Di sisi lain, penurunan impor juga bisa berdampak pada ketersediaan beberapa barang tertentu yang selama ini bergantung pada pasokan luar negeri. Pemerintah perlu mengantisipasi kemungkinan ini dengan penguatan distribusi dan dukungan terhadap sektor logistik nasional.
Para ekonom mengingatkan bahwa jika tren penurunan impor ini berlanjut tanpa adanya strategi yang jelas, maka bisa berdampak pada menurunnya aktivitas ekonomi dalam jangka menengah. Oleh karena itu, diperlukan kebijakan ekonomi yang responsif dan berorientasi pada penguatan sektor dalam negeri.
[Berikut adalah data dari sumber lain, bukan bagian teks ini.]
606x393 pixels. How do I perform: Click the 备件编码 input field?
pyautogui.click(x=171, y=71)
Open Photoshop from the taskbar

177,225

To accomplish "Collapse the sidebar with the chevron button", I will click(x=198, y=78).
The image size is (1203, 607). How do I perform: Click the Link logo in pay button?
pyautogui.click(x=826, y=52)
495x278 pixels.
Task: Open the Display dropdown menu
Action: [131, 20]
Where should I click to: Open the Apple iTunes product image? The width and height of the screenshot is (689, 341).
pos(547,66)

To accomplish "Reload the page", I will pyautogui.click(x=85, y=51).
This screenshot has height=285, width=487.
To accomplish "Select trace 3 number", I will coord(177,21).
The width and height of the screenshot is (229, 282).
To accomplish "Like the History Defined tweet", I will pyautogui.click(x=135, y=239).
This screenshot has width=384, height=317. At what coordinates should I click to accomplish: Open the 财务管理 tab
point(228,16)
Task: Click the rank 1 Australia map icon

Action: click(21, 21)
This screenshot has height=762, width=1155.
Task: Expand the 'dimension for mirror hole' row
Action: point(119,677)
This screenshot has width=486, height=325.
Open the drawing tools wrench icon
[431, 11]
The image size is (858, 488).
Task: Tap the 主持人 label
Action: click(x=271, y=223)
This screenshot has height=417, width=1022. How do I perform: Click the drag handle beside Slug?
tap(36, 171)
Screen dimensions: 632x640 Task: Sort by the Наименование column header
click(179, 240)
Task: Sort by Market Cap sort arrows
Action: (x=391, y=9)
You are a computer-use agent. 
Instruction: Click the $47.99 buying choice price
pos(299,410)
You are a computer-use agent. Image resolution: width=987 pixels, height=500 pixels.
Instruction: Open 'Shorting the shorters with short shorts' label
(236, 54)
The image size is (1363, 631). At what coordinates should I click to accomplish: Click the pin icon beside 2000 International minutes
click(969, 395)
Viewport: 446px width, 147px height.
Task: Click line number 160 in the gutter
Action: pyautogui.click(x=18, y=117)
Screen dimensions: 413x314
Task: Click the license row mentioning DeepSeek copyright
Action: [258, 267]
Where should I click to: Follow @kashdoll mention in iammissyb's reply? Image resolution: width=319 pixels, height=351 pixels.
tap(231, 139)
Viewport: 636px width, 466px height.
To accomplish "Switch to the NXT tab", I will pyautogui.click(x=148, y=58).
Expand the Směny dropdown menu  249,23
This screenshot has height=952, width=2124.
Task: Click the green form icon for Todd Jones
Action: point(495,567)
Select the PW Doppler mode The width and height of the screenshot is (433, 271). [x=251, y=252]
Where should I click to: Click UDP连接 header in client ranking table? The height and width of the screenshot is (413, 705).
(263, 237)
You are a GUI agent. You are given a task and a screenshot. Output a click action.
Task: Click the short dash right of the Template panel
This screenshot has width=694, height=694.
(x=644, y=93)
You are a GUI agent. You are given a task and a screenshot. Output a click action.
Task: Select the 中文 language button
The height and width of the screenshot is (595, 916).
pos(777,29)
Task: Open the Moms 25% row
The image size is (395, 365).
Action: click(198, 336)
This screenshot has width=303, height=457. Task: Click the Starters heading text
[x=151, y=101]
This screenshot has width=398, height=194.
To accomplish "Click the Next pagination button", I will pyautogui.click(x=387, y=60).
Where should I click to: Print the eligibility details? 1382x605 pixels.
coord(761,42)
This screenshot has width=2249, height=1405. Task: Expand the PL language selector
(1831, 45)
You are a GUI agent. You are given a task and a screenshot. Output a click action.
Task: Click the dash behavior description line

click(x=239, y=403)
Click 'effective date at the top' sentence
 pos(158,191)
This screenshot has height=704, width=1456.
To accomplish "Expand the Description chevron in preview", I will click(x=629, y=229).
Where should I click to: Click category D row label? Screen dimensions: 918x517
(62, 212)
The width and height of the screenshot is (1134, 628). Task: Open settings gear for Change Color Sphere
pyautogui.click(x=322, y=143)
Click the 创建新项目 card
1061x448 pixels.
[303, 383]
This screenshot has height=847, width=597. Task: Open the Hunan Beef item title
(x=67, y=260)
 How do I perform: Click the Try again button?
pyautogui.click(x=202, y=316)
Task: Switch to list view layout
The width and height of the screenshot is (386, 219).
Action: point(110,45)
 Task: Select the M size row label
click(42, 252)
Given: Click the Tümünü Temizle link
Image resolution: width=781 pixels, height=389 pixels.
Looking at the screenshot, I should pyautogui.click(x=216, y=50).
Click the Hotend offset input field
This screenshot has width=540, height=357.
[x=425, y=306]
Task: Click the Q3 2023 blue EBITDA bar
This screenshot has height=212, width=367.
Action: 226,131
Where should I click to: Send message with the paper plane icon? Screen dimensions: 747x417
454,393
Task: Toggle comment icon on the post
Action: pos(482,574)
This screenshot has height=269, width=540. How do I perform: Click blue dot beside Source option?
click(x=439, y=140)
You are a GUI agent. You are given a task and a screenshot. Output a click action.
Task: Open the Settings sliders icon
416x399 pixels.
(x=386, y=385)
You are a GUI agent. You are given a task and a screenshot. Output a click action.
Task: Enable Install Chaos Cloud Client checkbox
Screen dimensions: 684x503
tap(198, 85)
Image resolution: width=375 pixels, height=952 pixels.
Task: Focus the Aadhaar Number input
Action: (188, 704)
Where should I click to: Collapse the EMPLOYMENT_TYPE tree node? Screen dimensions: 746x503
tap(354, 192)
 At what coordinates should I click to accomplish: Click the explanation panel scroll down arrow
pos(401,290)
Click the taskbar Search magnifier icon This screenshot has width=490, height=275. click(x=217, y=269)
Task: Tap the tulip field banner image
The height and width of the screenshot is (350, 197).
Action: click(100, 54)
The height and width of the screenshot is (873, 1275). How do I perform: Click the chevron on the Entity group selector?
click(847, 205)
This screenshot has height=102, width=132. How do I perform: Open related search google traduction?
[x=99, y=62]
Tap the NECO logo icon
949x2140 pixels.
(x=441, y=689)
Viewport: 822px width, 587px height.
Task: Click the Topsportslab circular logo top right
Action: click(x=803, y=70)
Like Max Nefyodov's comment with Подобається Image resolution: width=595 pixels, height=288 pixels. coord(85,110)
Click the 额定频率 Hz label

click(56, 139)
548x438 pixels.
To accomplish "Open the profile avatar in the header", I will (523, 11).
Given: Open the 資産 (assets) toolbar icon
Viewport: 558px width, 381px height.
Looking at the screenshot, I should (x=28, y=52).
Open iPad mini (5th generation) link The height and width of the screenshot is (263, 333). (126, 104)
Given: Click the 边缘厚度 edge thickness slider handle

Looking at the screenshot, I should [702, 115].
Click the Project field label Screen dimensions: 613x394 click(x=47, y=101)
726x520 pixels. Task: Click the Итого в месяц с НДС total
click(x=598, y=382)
Dengan situasi yang ada, Sumatera Utara perlu melakukan penyesuaian struktural dalam sistem ekonominya. Ketahanan industri dan diversifikasi produk lokal harus menjadi prioritas utama dalam menghadapi gejolak global serta penurunan impor yang tak terhindarkan ini. Pemerintah, pelaku usaha, dan masyarakat harus bahu-membahu untuk menjadikan tantangan ini sebagai peluang membangun kemandirian ekonomi regional.